- [WHAT THE TASK ASKS]
Scan the entries below and give the number of lines containing "agent", with no accompanying words.

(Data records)
________________________________________

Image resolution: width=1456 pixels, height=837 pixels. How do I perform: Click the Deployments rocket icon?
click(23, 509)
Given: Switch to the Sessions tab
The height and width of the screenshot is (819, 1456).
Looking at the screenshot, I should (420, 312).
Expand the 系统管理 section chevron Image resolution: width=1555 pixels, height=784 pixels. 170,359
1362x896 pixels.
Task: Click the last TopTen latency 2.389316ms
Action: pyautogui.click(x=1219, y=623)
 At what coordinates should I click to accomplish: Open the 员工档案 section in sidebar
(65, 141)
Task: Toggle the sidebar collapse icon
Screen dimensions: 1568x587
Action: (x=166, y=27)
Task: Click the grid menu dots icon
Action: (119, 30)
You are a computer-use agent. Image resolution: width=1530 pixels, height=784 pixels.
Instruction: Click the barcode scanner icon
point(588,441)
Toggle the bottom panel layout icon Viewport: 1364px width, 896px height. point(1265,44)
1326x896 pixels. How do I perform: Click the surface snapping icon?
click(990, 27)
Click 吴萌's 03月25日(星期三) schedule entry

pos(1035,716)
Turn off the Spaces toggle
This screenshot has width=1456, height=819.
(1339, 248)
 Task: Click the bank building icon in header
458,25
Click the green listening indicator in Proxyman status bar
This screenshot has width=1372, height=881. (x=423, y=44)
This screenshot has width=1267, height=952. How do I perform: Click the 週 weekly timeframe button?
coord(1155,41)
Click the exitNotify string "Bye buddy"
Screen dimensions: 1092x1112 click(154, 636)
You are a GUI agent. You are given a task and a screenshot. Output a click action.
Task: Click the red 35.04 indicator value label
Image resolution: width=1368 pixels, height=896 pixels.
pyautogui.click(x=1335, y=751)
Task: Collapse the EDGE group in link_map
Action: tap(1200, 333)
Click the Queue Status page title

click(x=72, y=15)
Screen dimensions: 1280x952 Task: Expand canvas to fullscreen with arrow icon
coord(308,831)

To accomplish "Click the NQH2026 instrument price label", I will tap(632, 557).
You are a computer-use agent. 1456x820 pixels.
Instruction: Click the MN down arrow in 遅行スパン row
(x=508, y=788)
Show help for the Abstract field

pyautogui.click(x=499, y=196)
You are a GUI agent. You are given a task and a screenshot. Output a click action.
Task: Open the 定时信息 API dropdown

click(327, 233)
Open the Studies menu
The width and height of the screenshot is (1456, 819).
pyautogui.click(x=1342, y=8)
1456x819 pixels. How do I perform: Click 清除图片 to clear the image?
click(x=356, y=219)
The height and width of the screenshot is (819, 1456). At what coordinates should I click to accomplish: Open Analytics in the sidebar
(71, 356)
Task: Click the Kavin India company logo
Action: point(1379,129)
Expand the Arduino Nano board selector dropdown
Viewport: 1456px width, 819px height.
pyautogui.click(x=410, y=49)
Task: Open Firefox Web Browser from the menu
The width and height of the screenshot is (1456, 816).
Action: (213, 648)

________________________________________

- [THE COMPLETED TASK]
4